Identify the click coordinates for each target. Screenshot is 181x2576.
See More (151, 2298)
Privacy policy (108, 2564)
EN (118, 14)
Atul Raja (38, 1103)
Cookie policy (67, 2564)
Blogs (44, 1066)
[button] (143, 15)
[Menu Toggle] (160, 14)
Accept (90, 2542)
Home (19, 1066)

☆ ☆ ☆ ☆

__Goal of the exercise__: Your reply must repeat the records above exactly and in full.

__Reply to the task__:
Identify the click coordinates for each target. Screenshot is 181x2576.
See More (151, 2298)
Privacy policy (108, 2564)
EN (118, 14)
Atul Raja (38, 1103)
Cookie policy (67, 2564)
Blogs (44, 1066)
[button] (143, 15)
[Menu Toggle] (160, 14)
Accept (90, 2542)
Home (19, 1066)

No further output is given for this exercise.